El nombre 'Langkawi' ha dado lugar a varias interpretaciones. La más popular y difundida hoy lo relaciona con el águila: 'helang' significa águila en malayo y 'kawi' se asocia a un color pardo rojizo, de modo que Langkawi sería 'la isla del águila de plumaje rojizo', en referencia al águila de mar de vientre blanco y al águila brahmán que abundan en sus cielos. Por eso el águila es el emblema de la isla, homenajeado en la colosal estatua de Dataran Lang (Eagle Square), en Kuah, que da la bienvenida a quienes llegan por mar. Otras teorías vinculan el nombre a términos sánscritos antiguos. Sea cual sea su origen, el águila quedó para siempre asociada a Langkawi.
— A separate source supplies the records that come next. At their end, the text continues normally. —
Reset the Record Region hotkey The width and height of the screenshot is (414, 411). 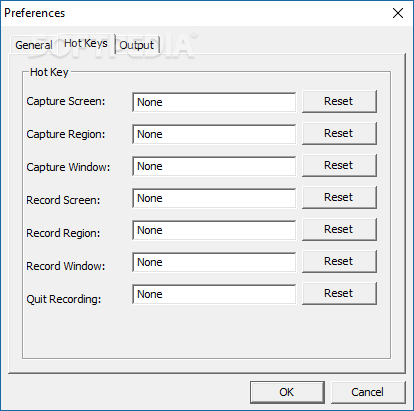point(339,229)
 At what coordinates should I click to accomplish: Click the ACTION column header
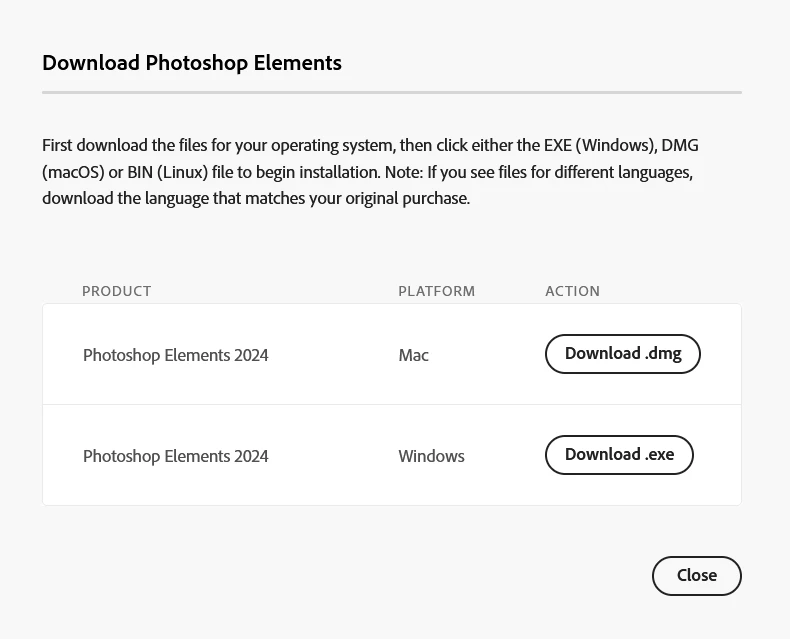[572, 291]
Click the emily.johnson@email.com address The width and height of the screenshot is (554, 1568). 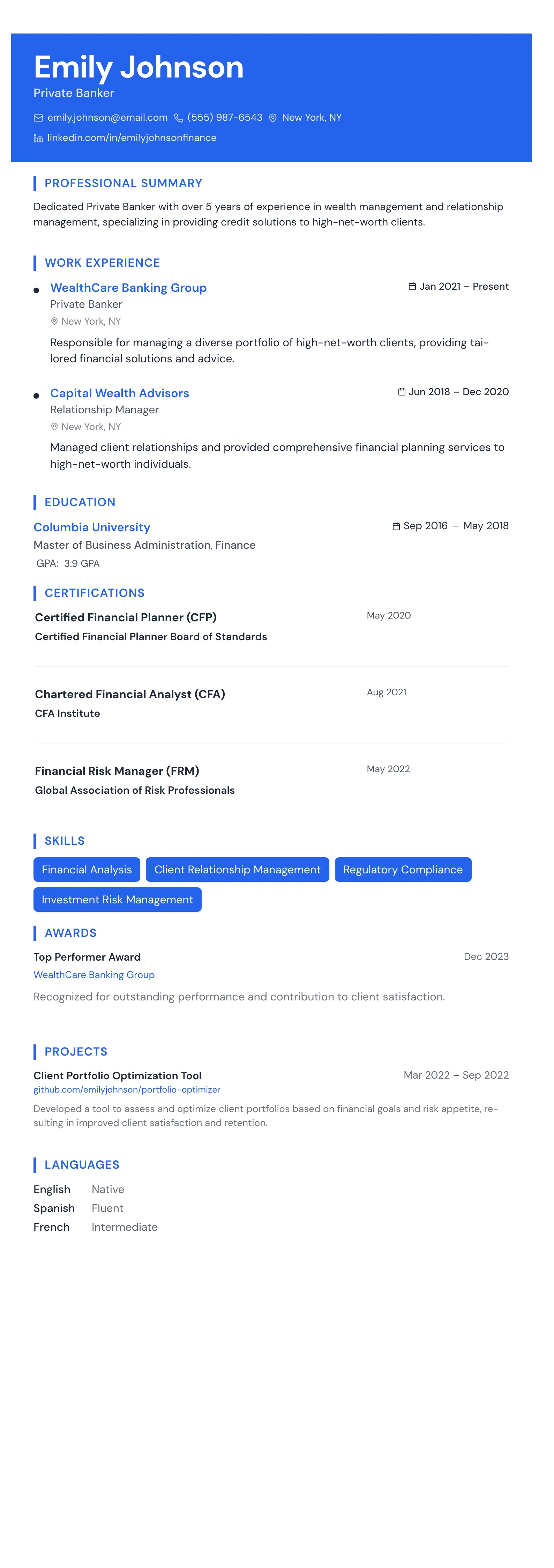[108, 118]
Durante buena parte del siglo XX, Langkawi siguió siendo lo que había sido siempre: un archipiélago pobre y remoto de pescadores y campesinos, sin apenas infraestructura, al margen del desarrollo del resto de Malasia. Pocos imaginaban entonces el destino turístico de lujo en el que se convertiría.
El gran giro llegó en 1987, cuando el gobierno malayo, encabezado por el primer ministro Mahathir Mohamad —una figura clave en la modernización del país—, declaró a Langkawi zona franca o libre de impuestos (duty-free). La medida buscaba impulsar la economía de la isla atrayendo compradores y visitantes, y funcionó como un catalizador. A partir de ahí, el Estado invirtió con fuerza en Langkawi: se construyó y amplió el aeropuerto internacional, se mejoraron carreteras y puertos, y llegaron los primeros grandes resorts y hoteles. La isla que había vivido supuestamente maldita por siete generaciones empezó, por fin, a prosperar.
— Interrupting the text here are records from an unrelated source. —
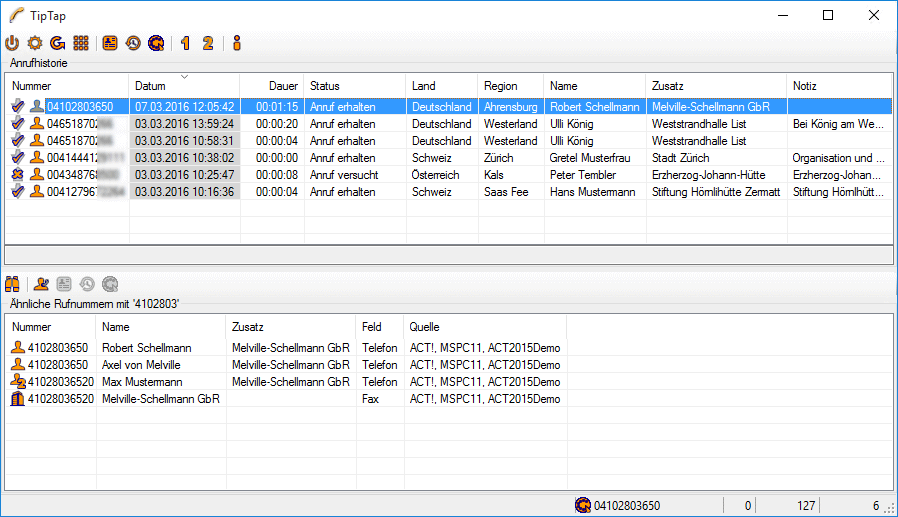
Task: Open settings via the gear icon
Action: (35, 43)
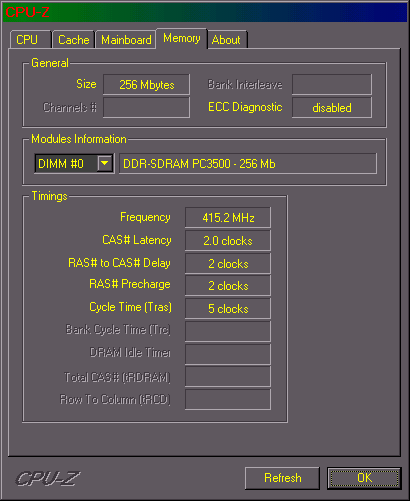Click the DDR-SDRAM PC3500 module description field
The height and width of the screenshot is (501, 410).
[x=248, y=163]
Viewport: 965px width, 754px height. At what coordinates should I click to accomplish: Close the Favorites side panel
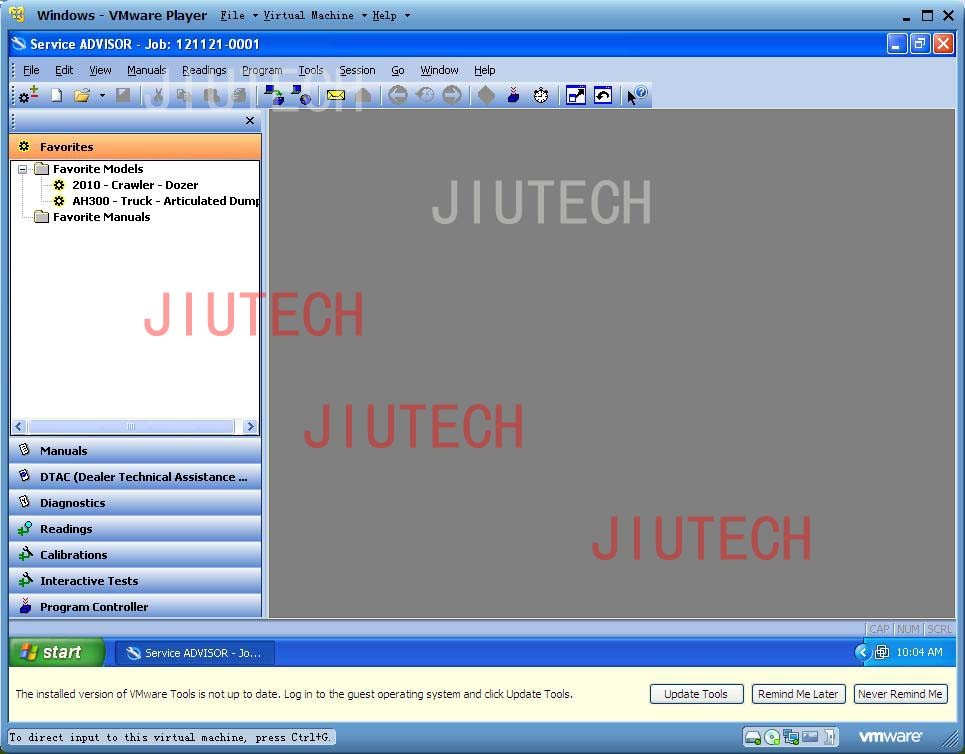[x=250, y=121]
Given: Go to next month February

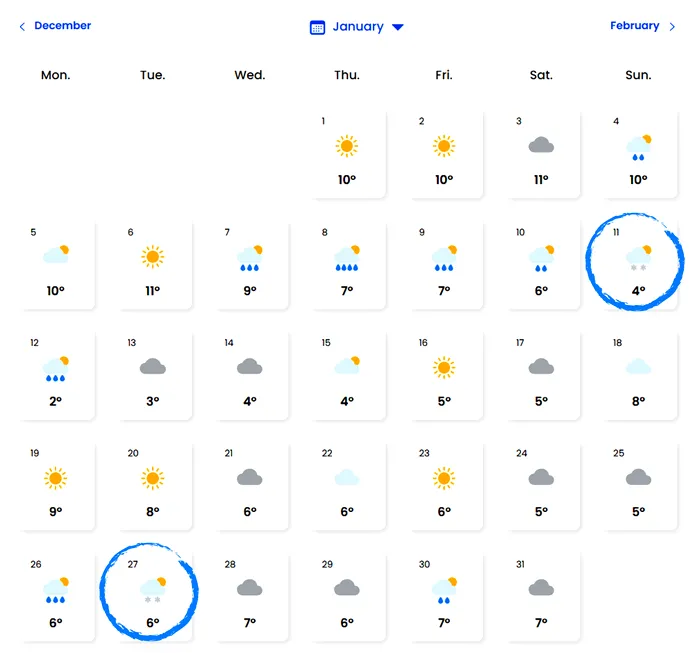Looking at the screenshot, I should point(635,26).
Durante las décadas siguientes, Langkawi se consolidó como uno de los principales destinos de playa y naturaleza de Malasia, sede incluso de eventos internacionales como el salón aeronáutico y marítimo LIMA. Se sumaron atracciones espectaculares como el teleférico (SkyCab) y el Sky Bridge, inaugurados a comienzos de los 2000, que colgaron un puente vertiginoso de la roca cámbrica más antigua del país. Y en 2007, el reconocimiento como Geoparque Mundial de la Unesco puso en valor su patrimonio natural, orientando el desarrollo hacia un turismo más consciente de su geología, sus manglares y su fauna.
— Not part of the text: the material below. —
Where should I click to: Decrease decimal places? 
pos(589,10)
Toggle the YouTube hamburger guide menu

Hoy Langkawi combina esas capas: la mítica (la maldición de Mahsuri, ya 'levantada' según la creencia popular), la natural (550 millones de años de rocas, selva, manglares y águilas) y la moderna (resorts de lujo, aventura y compras libres de impuestos). Es, quizá, el mejor ejemplo de cómo un rincón olvidado de Malasia se reinventó, en apenas una generación, sin perder del todo su aura de leyenda.